I send my nosema samples away from the same apiary sampling.


----------



## Ian (Jan 16, 2003)

When mite counts don't seem to be moving with treatments I will use an alternative treatment on a random sampling with sticky boards which help determine resistance issues. So far Apivar has been knocking the mites down to almost undetectable in my apiary.


----------



## JBJ (Jan 27, 2005)

sqkcrk said:


> I'd like to suggest that next time you test before and after like you normally do but don't treat one and test it again when you retest the others. Just to see what happens.
> 
> Have you ever done an alcohol was on the same hive twice? I have done ether rolls twice and found varying results.


We may sample the same have 6 to 8 times in a year ourselves and then the BIP team does the same group hives 2-3 times throughout the season. Each hive gets a unique identifier and is tracked season to season and year to year. 

When screening/testing breeder queen candidates close monitoring is required to determine what is actually going on terms of Varroa tolerance. The growth rates of Varroa can really vary. Sometimes the numbers go way up, or stay the same, or occasionally go down. Its definitely better not to guess.


----------



## LSPender (Nov 16, 2004)

As of now I no longer test for mites. I treat based on the calander. 3 times a year for bees that go to Idaho in summer 4 times for hives that stay in ca. 

When we treat we spot check a few bottom boards and have never been disappointed with the sea of red.

What I have learned is that if I test for mites , the treatment waits till I find them, but in past few years if I find them the hives die, so I treat based on calander no matter what


----------



## Ian (Jan 16, 2003)

LSPender said:


> As of now I no longer test for mites. I treat based on the calander.


That's how farmers control pests as well; insects, weeds, fungal. Losses can be costly. 
LSPender, do you rotate treatments?


----------



## sqkcrk (Dec 10, 2005)

JBJ said:


> We may sample the same have 6 to 8 times in a year ourselves and then the BIP team does the same group hives 2-3 times throughout the season. Each hive gets a unique identifier and is tracked season to season and year to year.

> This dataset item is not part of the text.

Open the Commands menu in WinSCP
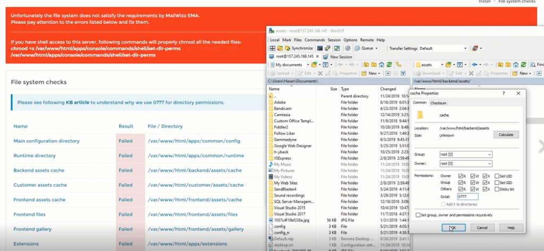This screenshot has width=544, height=251. (x=315, y=40)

Anything interesting to report from all that data? What does it tell you?


----------



## jim lyon (Feb 19, 2006)

The requirements of most commercials are to have large hives pretty much 12 months of the year. As long as that is the case late summer/fall treatments are pretty much a given. The only real questions are how soon can you get them on, what are you going to treat with and how many applications is it going to require to get the job done. Spring treatments are a tougher call, it depends to a large degree on how low you got numbers the previous fall, how you manage your bees and whether there has been a brood break. I decided this year to err on the side of treating post brood break. Fast and easy and it's probably going to buy you a little time before mites reach "critical mass" late in the summer. 
Monitoring methods? Ether rolls, though perhaps not the best, are fast and easy. I like to see low single digits in a pint jar filled about 1/4 full. In my mind 20+ (6%+) is the danger zone. We also like to sacrifice a small patch of sealed brood, scratch it open and tap the pupae out onto a white lid. It can be a real eye opener by giving you an idea what's "brewing".


----------



## Keith Jarrett (Dec 10, 2006)

LSPender said:


> . I treat based on the calander.


We do the same as well Larry, but we do come back with sticky boards to be sure. We treat about 3 times a year, real heavy in the month of late May first part of June, a medium treat in Sept & a flash in January.

We look for 30 or less mites on a sticky board after treatment, 

Thanks all for taking the time to post.


----------



## JSL (Sep 22, 2007)

Keith,

Do mind if I ask what you are using to treat in "real heavy in the month of late May first part of June"? That just seems like a really tough time to get good knockdown with all of the brood. Perhaps you are coordinating it with splitting or a break in the brood cycle somehow? When would you say is typically your lowest brood levels in your colonies?

It is interesting, as Jim pointed out, commercial operations require large populations almost year round. This makes keeping mites under control a real challenge, and in some respects an operation, such as Ian's has a distinct advantage to get great control with the proper timing.


----------



## swarm_trapper (Jun 19, 2003)

Keith could you also comment on why you feel a sticky board is better than a wash test?


----------



## TalonRedding (Jul 19, 2013)

swarm_trapper said:


> Keith could you also comment on why you feel a sticky board is better than a wash test?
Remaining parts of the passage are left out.